I must have raised my eyebrows, because he got a little testy. “What’d you expect? Do you think everything that gets lost is going to find its way home? People leave stuff behind.”
I was on the north side of Washington Park, wandering into a field littered with plastic bottles, when two shirtless black kids approached. One jogged right up to me. He was maybe 17 and had a tiger tattoo on the right side of his chest. He looked at me, then at the ground at my feet. “Did you lose your keys?” he asked.
“No, I’m just looking.”
The other one came up on us then. He was older than I had thought, maybe 25. His right arm was a cascade of three-letter tattoos. One of them said “ART.” Another said “RIP.”
“What’s he looking for?”
“Just looking,” the younger one said.
I explained what I was doing then. They seemed to get it.
“There’s some toys here,” the older one said. “I saw some yesterday.”
Suddenly they were looking, too, kicking around the grass.
“I find shit all the time,” the younger one said.
“You found lottery tickets,” the other said.
After a few minutes, the older one declared, “Them toys are gone.”
“You can’t expect toys to last,” I said.
“Here you go!” the younger one suddenly shouted, pointing down in the grass. “Right here.”
He was pointing to what appeared to be the bottom half of a plastic animal.
“Yeah, yeah, that’s the shit,” the older one said. “They’re Japanese toys.”
“Man, that shit is straight-up Pikachu!” the younger one said.
It looked like the bottom half of a penguin, embossed with little hearts.
I knelt down and picked it up, and a clear liquid oozed forward into my hand. Having been slimed, I dropped the toy.
Both of them started laughing. The younger one covered his mouth. “It’s full of skeet!” he said.
I reached down and picked it up again, using two fingers. “Man, you crazy,” the older one said.
It was soap, I told them. I could smell it. “If you say so,” the younger one said.
I thanked them for the help.
“That’s what you wanted to find?” the older one asked.
I looked at the half penguin pinched between my thumb and index finger. “It’s just what I did find,” I said.

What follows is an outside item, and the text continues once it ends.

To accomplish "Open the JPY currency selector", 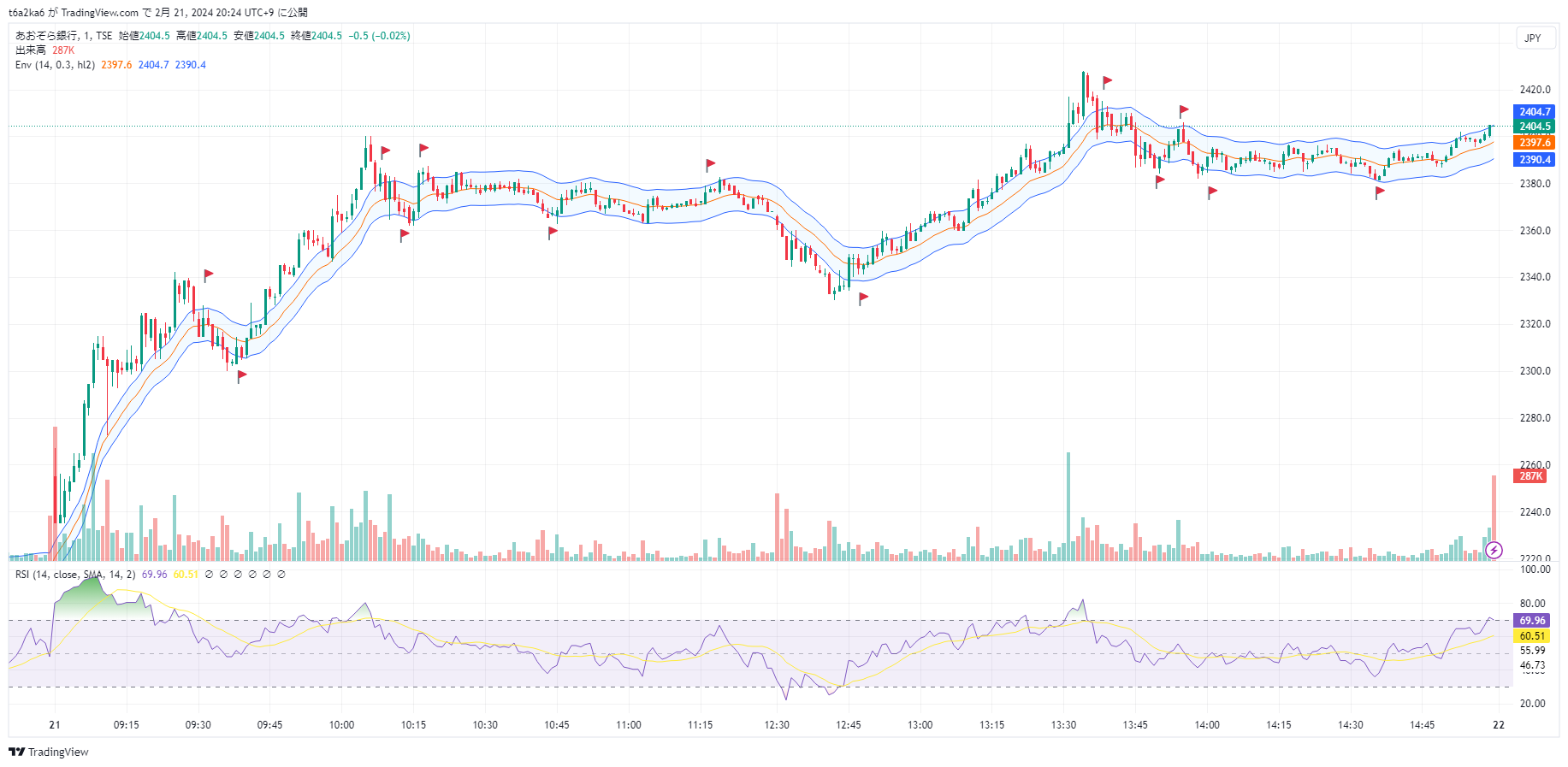I will coord(1533,38).
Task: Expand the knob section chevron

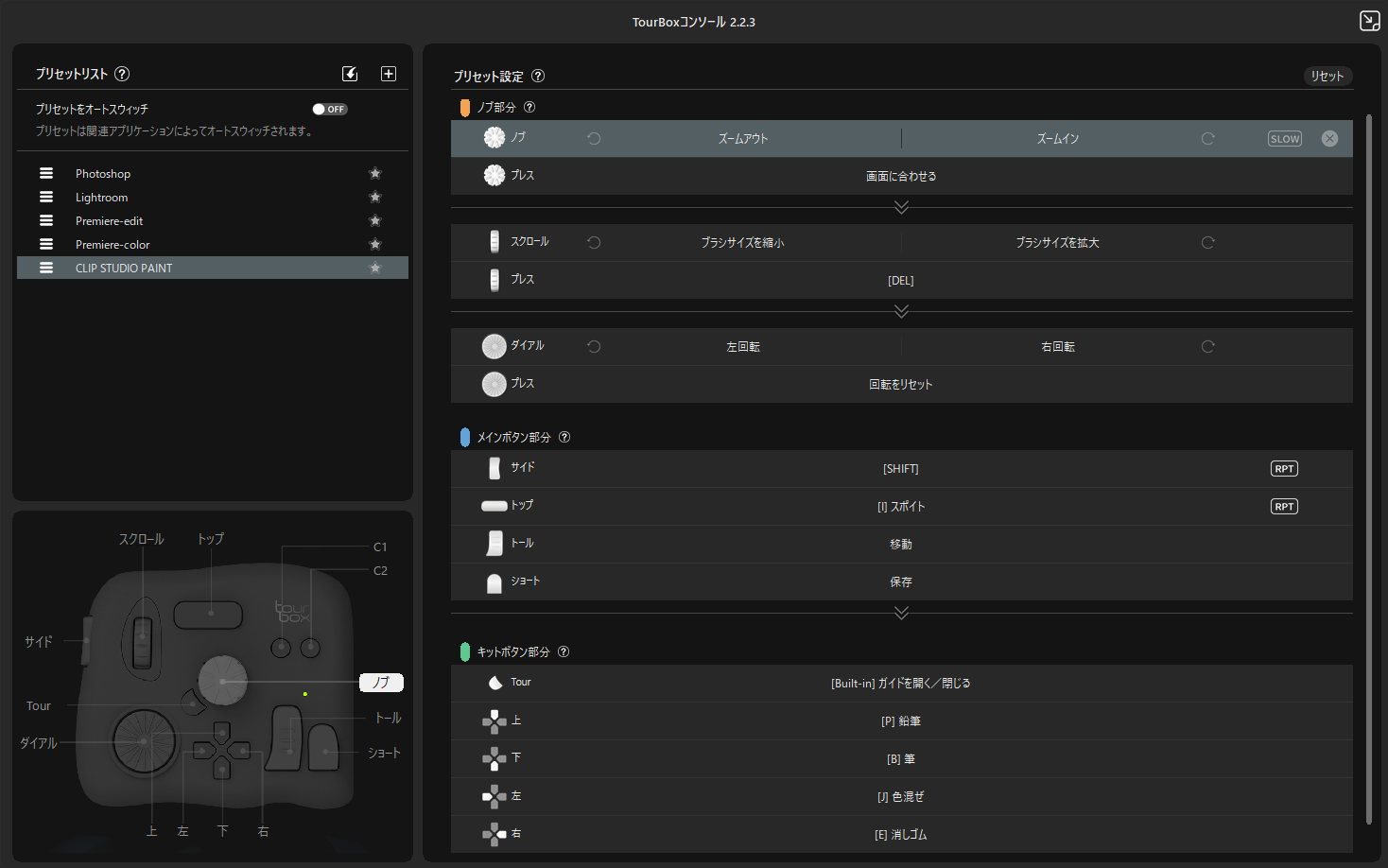Action: pyautogui.click(x=901, y=207)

They seemed good with that explanation. Or maybe they had grown bored with me. Just like that, the two of them walked away, their eyes level with the city.
I hadn’t gone looking for anything in particular. I didn’t really expect to find anything I could use, though I was not averse to the possibility.
Now I have a box full of stuff from my four and a half days of looking down.
Sometimes I arrange it in my own little shrine. I guess it’s all mine now that I’ve brought it home.
People leave stuff behind. That’s a fact.
Like me. When I went back for that waving cat? Gone. Some jerk had just come along and picked it up.